Third, polydrug-abusing individuals who lack steady employment, housing, and strong family support may not be in a good position to be able to sustain a regimen of daily medication, particularly for buprenorphine. The delivery system for buprenorphine – outpatient through doctors’ offices – was not designed for individuals prone to criminal behavior. Studies increasingly reveal that diversion of medication, especially buprenorphine, is the rule, not the exception, in the community. With a study finding that more than 11,000 children and adolescents were reported to poison control centers for exposure to buprenorphine between 2007 and 2016, the last thing jails and prisons should be doing is increasing that deadly exposure in the community.
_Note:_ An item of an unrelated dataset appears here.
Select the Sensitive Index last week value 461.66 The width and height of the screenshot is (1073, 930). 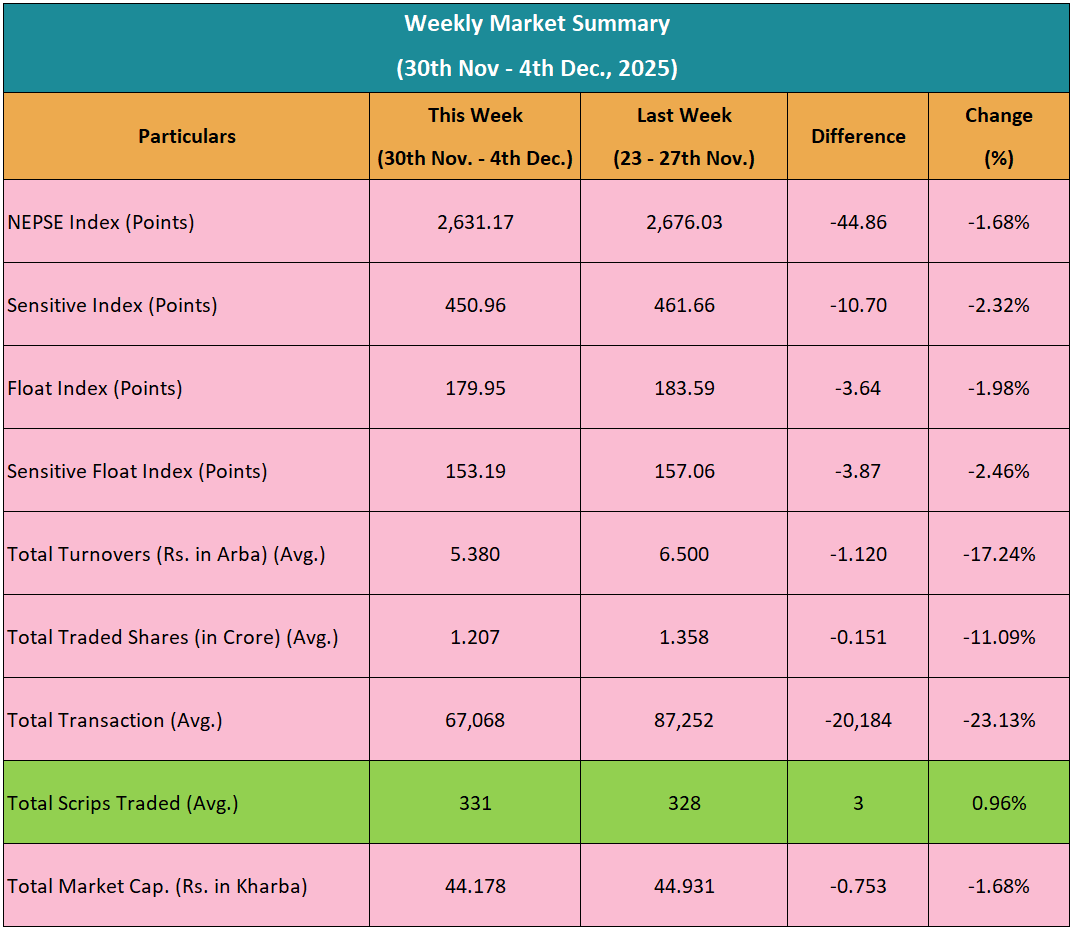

The recent introduction of injectable buprenorphine may ultimately help, but the cost will be prohibitive.

Fourth, the limited number of jails and prisons that induce individuals on methadone or buprenorphine upon entrance are finding most do not continue these medications after release. A study of individuals continued on methadone when incarcerated in Connecticut prisons found only 40.6 percent re-engaged within the first 30 days upon release. Similarly, the Rhode Island corrections department reports that 32 percent of those induced on methadone or buprenorphine continued on these medications after release.

Their motivation to begin agonist medication understandably appears to be avoidance of the agony of withdrawal from opioids, not a commitment to long-term recovery after release.  Once released on methadone or buprenorphine, these individuals must either enter detox, withdraw cold turkey, or return to illicit drugs. The retention rate for injectable naltrexone after release is also problematic, but stopping does not result in withdrawal.

Medication-assisted treatment adds value to any drug treatment program. All of the issues raised above can be addressed. But simply providing medication to incarcerated individuals is insufficient, and may even be harmful in some cases. Jail and prison medication-assisted treatment requires concurrent treatment, support, and tight monitoring as well as seamless transition to comprehensive community aftercare, support, and supervision upon release. This requires coordination, commitment, and increased resources currently unavailable to jails and prisons, the Massachusetts parole and probation departments, and to the communities individuals will be released to.

Andrew Klein is the senior scientist for criminal justice at Advocates for Human Potential of Sudbury.